Fitch: U. S. Hospitals Experiencing Weaker Volumes of Less Acute Patients
OREANDA-NEWS. A group of the largest Fitch-rated U. S. for-profit hospital companies reported an average of 0.2% organic growth in inpatient admissions and 2.8% organic growth in admissions adjusted for outpatient activity in first quarter 2016 (1Q16). Year-over-year rates of growth dropped significantly versus 1Q15, and although seasonal issues played a role, secular headwinds to growth are persistent.
These headwinds are having the greatest effect on less-acute patient volumes and it was evident in first-quarter results. Companies with a business mix weighted towards rural hospital markets with a high exposure to less-acute patient volumes, including Community Health Systems, Inc. (CHS) and LifePoint Health, averaged minus 3.7% year-over-year organic growth in admissions and 0.7% growth in admissions adjusted for outpatient activity, versus 2.3% and 3.8% respectively for peers focused on large suburban and urban hospital markets.
Fitch does not expect a near-term reversal or even an easing of secular headwinds to less-acute hospital patient volumes. Most notably, these include pressure by payors to reduce short-stay admissions and efforts to reduce readmissions to avoid financial penalties. Growth in the consumer share of healthcare spending through high-deductible health plans encourages patients to seek care in less expensive settings outside of the acute-care hospital. Technological advances that allow more complex cases to be handled in outpatient settings aid payors and patients in their efforts to reduce relatively expensive hospital care.

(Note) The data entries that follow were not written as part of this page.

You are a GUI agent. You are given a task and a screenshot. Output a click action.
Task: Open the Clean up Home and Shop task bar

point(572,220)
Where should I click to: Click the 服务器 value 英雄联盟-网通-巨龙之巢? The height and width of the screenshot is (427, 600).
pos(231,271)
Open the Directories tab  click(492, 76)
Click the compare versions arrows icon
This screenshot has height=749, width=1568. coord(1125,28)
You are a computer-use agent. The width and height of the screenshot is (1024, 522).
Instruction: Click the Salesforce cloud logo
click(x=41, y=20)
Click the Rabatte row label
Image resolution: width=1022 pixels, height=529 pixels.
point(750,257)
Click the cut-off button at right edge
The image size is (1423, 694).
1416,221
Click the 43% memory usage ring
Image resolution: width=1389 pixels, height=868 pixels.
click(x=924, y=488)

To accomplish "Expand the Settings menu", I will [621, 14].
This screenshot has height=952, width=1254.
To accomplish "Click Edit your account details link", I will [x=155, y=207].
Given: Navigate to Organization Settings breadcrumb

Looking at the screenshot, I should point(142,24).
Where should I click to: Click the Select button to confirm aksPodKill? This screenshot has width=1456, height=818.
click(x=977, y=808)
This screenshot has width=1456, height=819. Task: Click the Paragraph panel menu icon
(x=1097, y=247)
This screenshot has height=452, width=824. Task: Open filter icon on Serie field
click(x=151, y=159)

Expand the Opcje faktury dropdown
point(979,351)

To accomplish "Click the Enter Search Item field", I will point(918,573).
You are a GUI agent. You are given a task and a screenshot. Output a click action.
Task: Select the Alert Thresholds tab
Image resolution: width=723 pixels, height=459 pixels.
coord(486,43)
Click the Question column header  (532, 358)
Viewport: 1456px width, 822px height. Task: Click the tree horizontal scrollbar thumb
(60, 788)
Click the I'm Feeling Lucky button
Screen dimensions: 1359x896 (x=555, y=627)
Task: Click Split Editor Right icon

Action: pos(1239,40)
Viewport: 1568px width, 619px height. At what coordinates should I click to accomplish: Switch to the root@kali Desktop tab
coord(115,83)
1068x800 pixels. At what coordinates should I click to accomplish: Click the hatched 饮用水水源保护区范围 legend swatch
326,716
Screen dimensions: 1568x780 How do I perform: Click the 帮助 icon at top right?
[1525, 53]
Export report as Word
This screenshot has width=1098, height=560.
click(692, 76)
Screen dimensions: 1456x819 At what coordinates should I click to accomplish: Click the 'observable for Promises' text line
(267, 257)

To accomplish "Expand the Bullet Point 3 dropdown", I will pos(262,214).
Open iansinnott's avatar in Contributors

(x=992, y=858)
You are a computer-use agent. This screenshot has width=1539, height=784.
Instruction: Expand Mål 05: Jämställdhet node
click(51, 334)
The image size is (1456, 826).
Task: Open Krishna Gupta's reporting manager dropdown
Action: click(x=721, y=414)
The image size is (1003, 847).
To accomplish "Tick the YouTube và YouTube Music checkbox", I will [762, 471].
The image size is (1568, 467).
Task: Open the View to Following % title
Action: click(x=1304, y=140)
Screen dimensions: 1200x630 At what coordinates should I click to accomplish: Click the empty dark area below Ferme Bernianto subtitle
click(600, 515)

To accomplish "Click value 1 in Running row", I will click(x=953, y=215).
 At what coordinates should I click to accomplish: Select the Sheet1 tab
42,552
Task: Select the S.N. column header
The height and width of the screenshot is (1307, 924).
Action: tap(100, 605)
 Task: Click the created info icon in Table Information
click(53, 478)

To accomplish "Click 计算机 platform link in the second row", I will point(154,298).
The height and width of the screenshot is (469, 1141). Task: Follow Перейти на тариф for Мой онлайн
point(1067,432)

Companies that are highly exposed to less-acute volumes are responding by actively adjusting the portfolio of care delivery assets to improve the business mix. While this is a strategy that Fitch believes is necessary to improve both organic growth prospects and profitability, it does add risk to the credit profile. Amongst the group of Fitch-rated companies, the effect of this business mix adjustment is currently most evident for LifePoint Health. Fitch is forecasting a 140 bps decline in LifePoint's operating EBITDA margin in 2016 due to the integration of less-profitable acquired hospitals.